— Assignment —
Transcribe the records below exactly as written, from the opening line through the line that contains "You are a computer-use agent. 671x477 pixels.".

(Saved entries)
>>>
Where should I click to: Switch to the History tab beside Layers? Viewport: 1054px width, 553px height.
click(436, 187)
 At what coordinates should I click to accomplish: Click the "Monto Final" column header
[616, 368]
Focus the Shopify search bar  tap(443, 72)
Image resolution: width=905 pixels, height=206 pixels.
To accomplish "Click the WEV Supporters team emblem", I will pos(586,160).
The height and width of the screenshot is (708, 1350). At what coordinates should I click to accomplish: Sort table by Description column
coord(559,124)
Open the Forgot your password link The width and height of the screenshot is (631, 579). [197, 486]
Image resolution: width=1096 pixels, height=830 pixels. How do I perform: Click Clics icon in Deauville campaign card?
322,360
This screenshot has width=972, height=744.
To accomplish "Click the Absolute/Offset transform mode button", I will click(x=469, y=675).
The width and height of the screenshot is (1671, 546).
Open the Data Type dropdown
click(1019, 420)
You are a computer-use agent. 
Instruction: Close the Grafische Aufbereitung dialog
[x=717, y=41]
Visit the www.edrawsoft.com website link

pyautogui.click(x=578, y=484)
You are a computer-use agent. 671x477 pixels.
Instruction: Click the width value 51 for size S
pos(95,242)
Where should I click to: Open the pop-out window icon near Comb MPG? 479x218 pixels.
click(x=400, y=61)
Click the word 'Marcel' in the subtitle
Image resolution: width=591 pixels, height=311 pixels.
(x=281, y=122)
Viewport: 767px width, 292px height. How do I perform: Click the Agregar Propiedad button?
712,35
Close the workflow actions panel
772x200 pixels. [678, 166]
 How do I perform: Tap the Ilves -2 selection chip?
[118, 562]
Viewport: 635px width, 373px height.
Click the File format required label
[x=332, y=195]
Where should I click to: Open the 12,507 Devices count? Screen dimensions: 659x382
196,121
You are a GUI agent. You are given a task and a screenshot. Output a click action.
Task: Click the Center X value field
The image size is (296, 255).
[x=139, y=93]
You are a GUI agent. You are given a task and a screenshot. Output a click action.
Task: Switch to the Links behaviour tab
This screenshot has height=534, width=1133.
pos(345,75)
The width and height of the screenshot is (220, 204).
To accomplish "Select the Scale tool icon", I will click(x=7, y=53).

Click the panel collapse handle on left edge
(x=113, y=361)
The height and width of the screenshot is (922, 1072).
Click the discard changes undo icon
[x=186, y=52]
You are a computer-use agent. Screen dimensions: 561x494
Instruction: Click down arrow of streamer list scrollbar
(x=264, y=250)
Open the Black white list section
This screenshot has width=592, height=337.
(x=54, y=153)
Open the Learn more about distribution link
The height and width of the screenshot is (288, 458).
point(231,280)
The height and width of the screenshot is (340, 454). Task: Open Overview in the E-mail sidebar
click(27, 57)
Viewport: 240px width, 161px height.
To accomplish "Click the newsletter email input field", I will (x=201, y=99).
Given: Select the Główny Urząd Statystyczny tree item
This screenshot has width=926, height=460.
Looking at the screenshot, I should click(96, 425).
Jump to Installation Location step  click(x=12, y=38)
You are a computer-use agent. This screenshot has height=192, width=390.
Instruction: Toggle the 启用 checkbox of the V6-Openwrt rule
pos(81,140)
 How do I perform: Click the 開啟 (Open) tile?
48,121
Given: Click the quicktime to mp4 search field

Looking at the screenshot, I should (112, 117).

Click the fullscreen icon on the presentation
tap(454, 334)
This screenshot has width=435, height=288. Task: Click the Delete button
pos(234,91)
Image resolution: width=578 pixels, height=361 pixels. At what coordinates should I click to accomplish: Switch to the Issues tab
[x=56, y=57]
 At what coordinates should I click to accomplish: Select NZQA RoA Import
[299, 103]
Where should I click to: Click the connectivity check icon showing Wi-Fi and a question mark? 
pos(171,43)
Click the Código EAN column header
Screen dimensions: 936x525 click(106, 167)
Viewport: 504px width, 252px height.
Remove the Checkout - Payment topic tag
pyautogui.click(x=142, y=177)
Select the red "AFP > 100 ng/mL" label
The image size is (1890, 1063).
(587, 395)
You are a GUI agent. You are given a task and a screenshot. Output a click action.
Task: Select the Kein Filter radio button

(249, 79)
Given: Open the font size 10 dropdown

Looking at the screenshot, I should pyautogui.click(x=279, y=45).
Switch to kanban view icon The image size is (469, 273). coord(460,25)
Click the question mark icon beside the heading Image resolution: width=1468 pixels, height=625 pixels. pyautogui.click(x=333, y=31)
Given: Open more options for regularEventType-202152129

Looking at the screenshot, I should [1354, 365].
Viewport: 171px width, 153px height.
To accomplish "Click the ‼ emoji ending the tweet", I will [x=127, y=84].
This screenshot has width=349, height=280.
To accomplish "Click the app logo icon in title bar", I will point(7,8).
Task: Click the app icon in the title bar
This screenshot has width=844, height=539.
<<<
— Result of the task —
Where should I click to: Switch to the History tab beside Layers? Viewport: 1054px width, 553px height.
click(436, 187)
 At what coordinates should I click to accomplish: Click the "Monto Final" column header
[616, 368]
Focus the Shopify search bar  tap(443, 72)
Image resolution: width=905 pixels, height=206 pixels.
To accomplish "Click the WEV Supporters team emblem", I will pos(586,160).
The height and width of the screenshot is (708, 1350). At what coordinates should I click to accomplish: Sort table by Description column
coord(559,124)
Open the Forgot your password link The width and height of the screenshot is (631, 579). [197, 486]
Image resolution: width=1096 pixels, height=830 pixels. How do I perform: Click Clics icon in Deauville campaign card?
322,360
This screenshot has width=972, height=744.
To accomplish "Click the Absolute/Offset transform mode button", I will click(x=469, y=675).
The width and height of the screenshot is (1671, 546).
Open the Data Type dropdown
click(1019, 420)
You are a computer-use agent. 
Instruction: Close the Grafische Aufbereitung dialog
[x=717, y=41]
Visit the www.edrawsoft.com website link

pyautogui.click(x=578, y=484)
You are a computer-use agent. 671x477 pixels.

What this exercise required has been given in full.